:: Record list ::
____
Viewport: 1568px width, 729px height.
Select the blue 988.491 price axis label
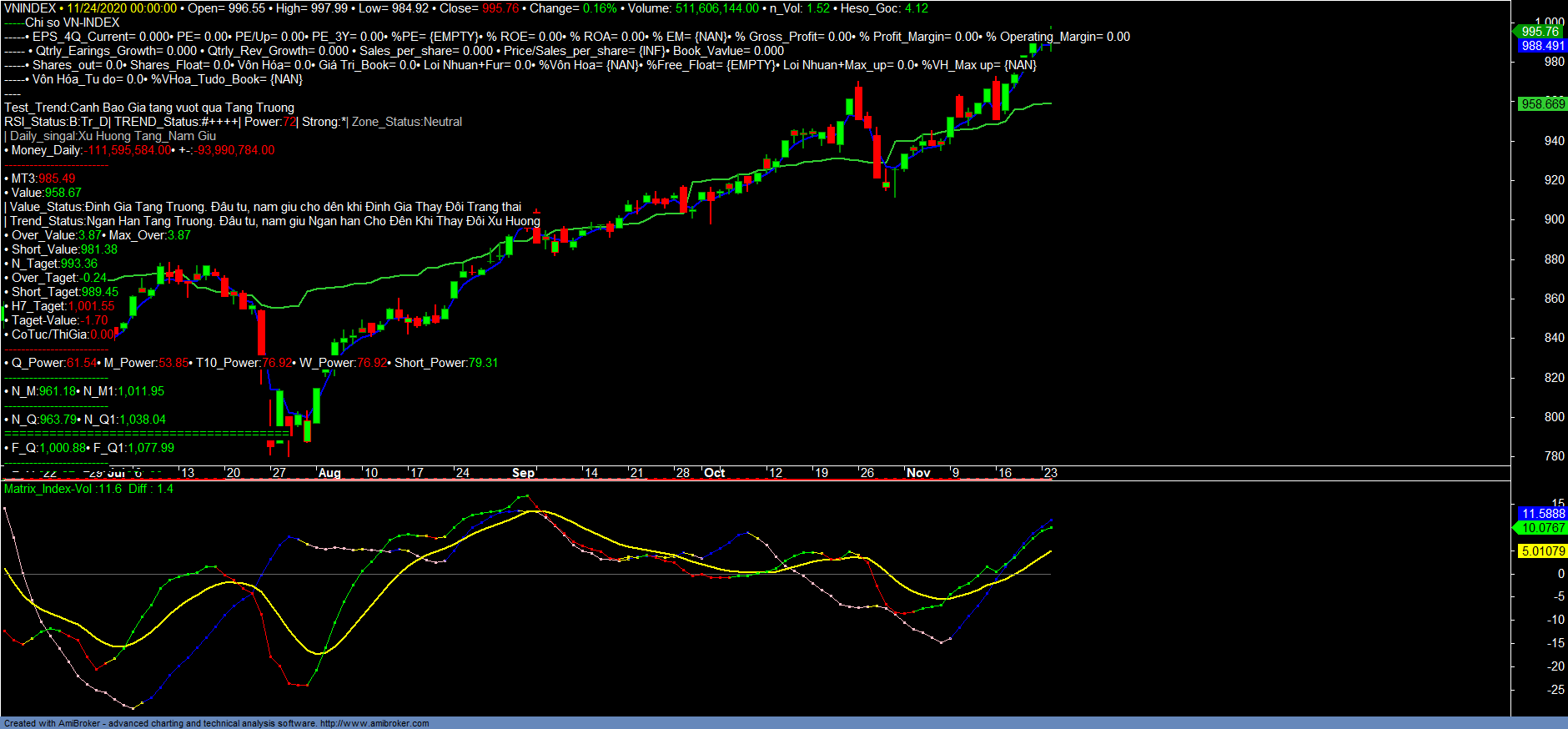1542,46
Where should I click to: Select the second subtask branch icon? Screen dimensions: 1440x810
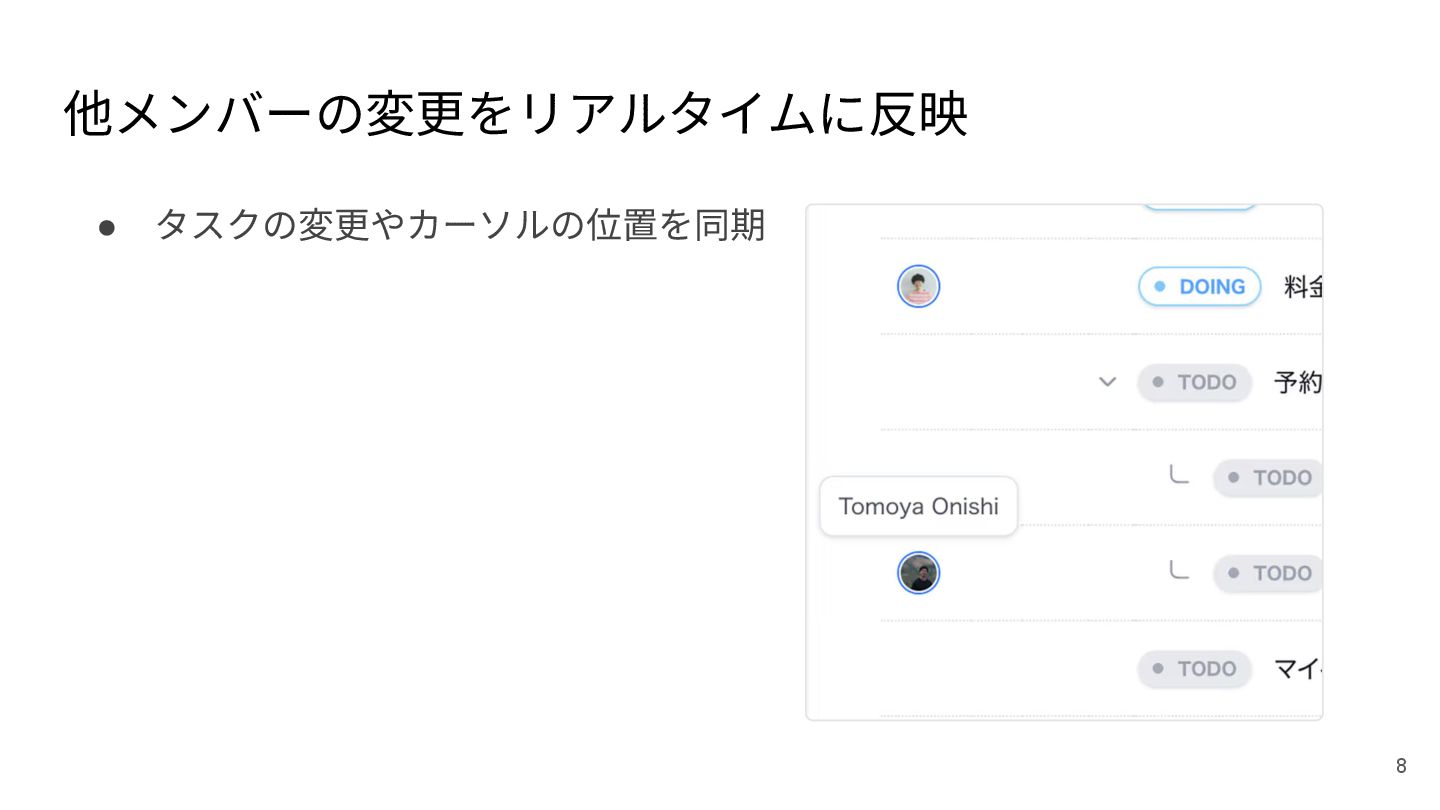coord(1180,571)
____
:: Work required ::
Scale the items above: reproduce every line, requests included, and multiply each coordinate in the answers by 1.95, rounding to whole numbers with halves rounded up. Leave the pictures out of the response.

:: Right answer ::
Viewport: 1568px width, 729px height.
Select the blue 988.491 price axis label
3007,90
Where should I click to: Select the second subtask branch icon? Screen dimensions: 1440x810
coord(2301,1113)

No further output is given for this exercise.